→ Provided entries
----------------
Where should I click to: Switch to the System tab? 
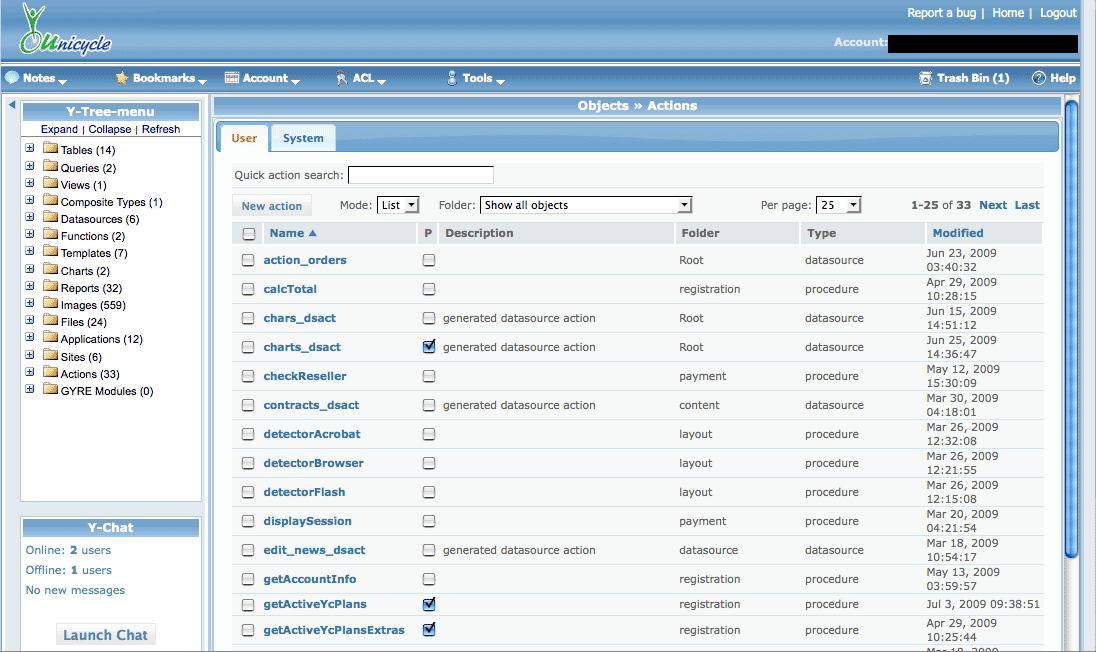(x=302, y=138)
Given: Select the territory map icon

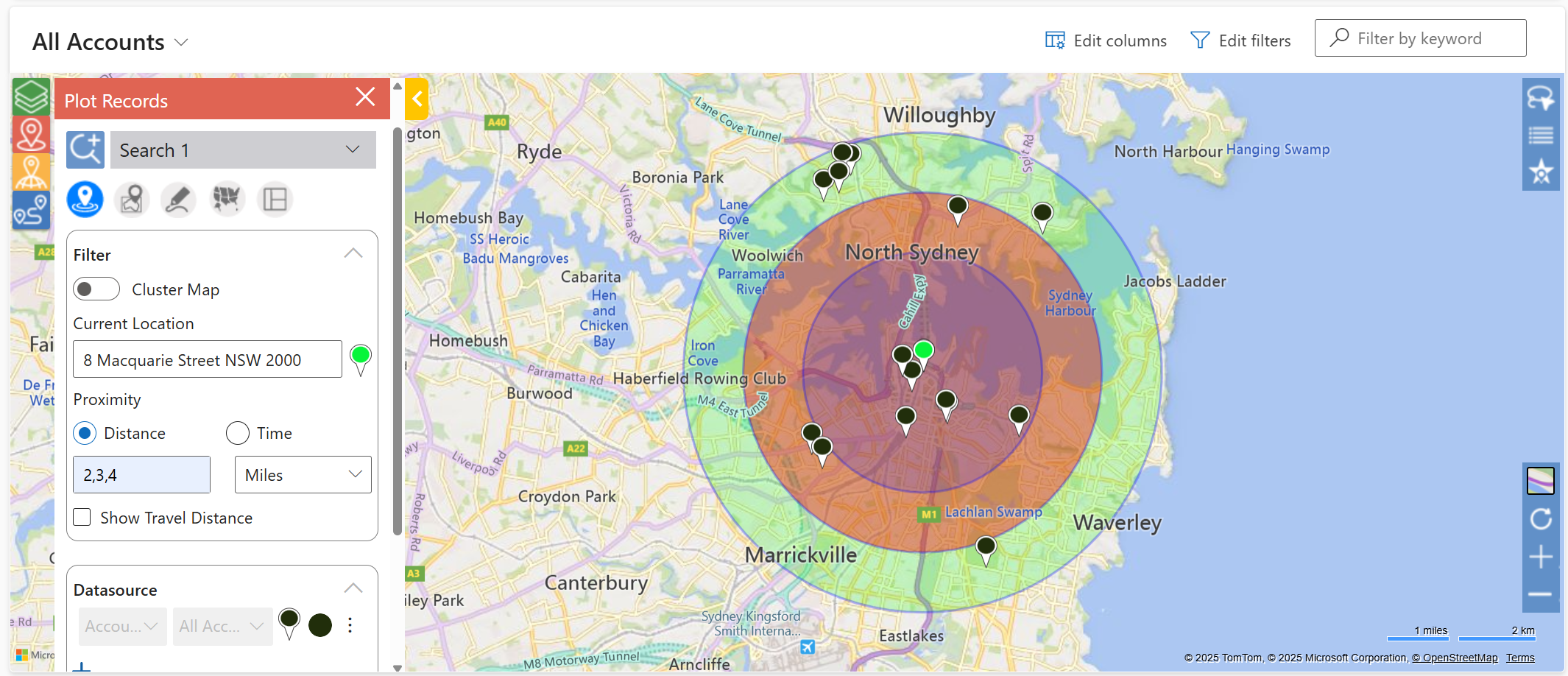Looking at the screenshot, I should pyautogui.click(x=227, y=200).
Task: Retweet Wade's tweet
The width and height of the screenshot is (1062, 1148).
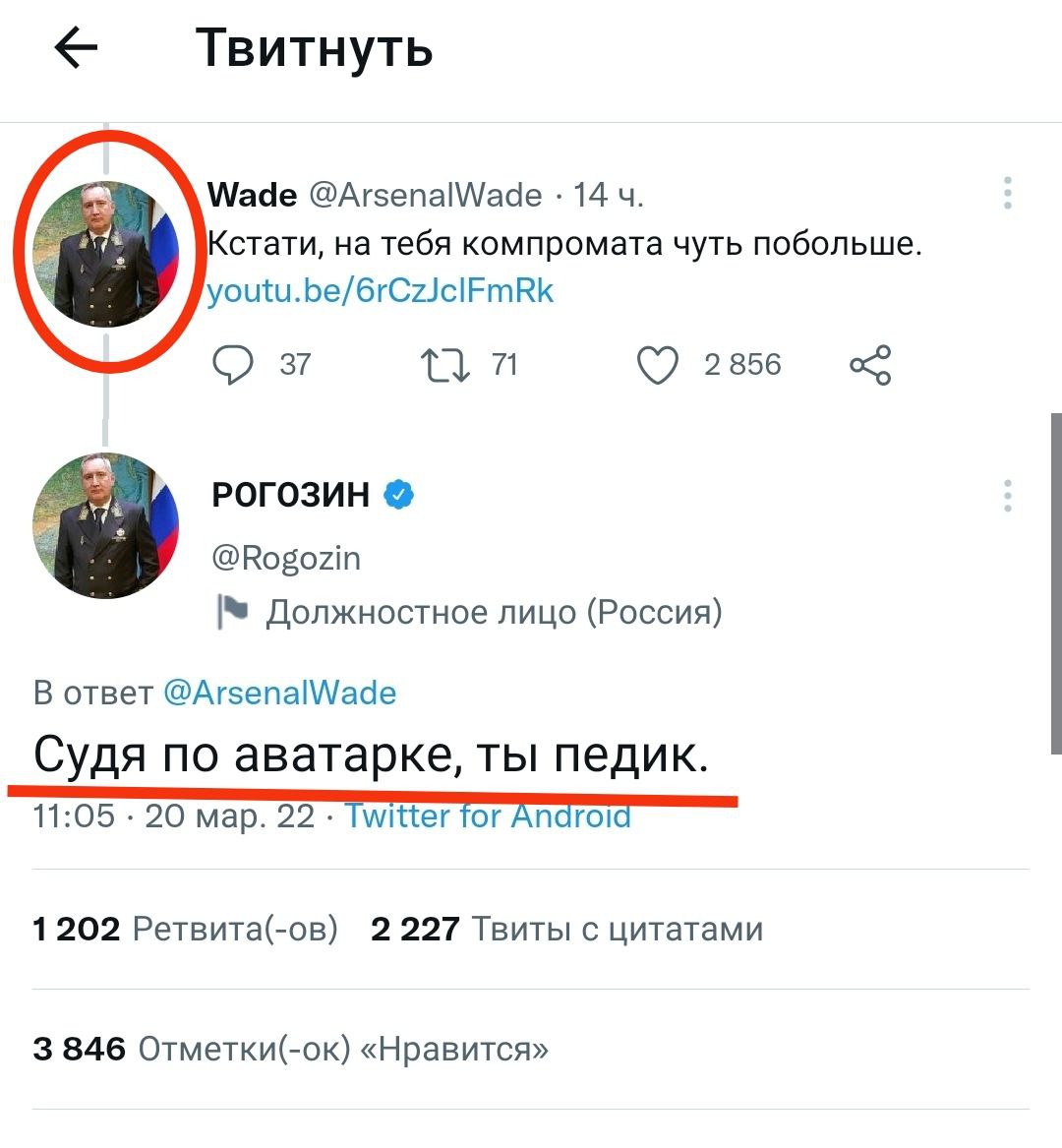Action: pos(444,365)
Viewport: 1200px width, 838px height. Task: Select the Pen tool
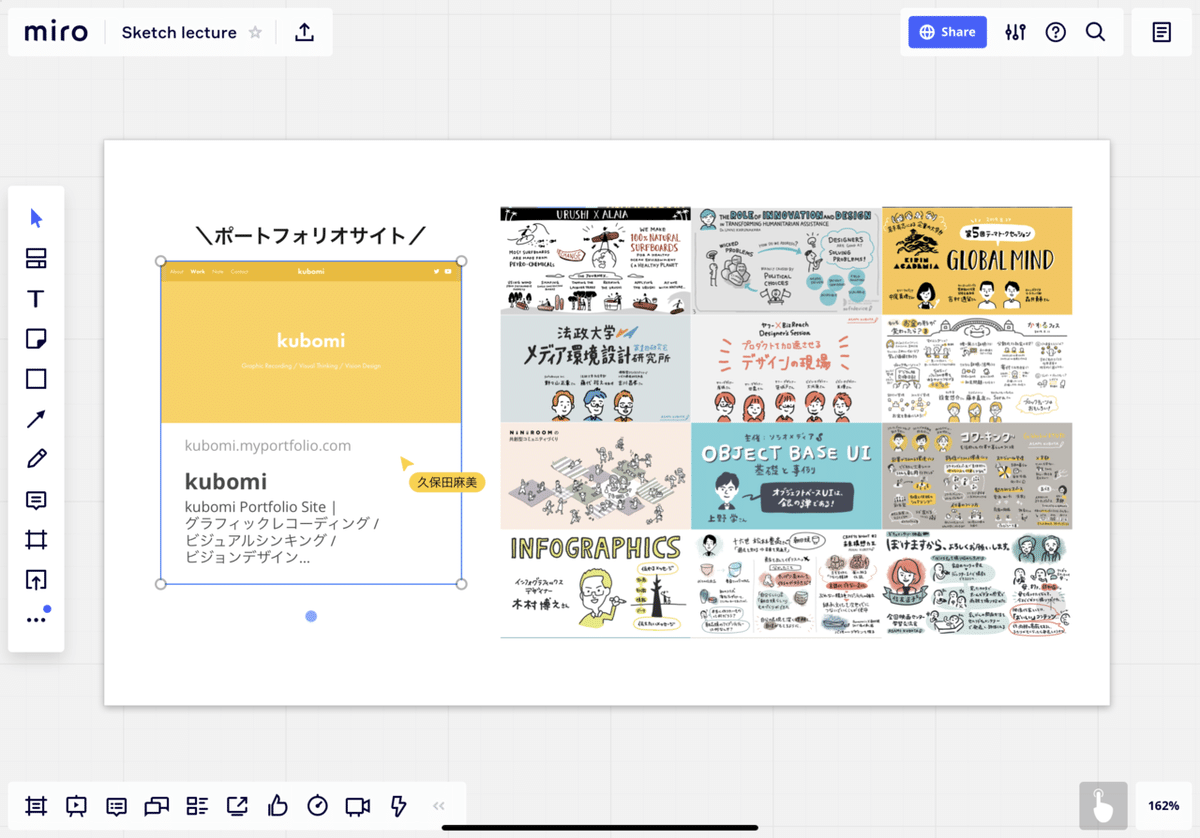[35, 458]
----------------
Copy out word for word the part of the listing above that opens with the line containing "Viewport: 1200px width, 838px" and runs to the end of the listing, leaving out the pictures.

Viewport: 1200px width, 838px height. Task: Select the Pen tool
[35, 458]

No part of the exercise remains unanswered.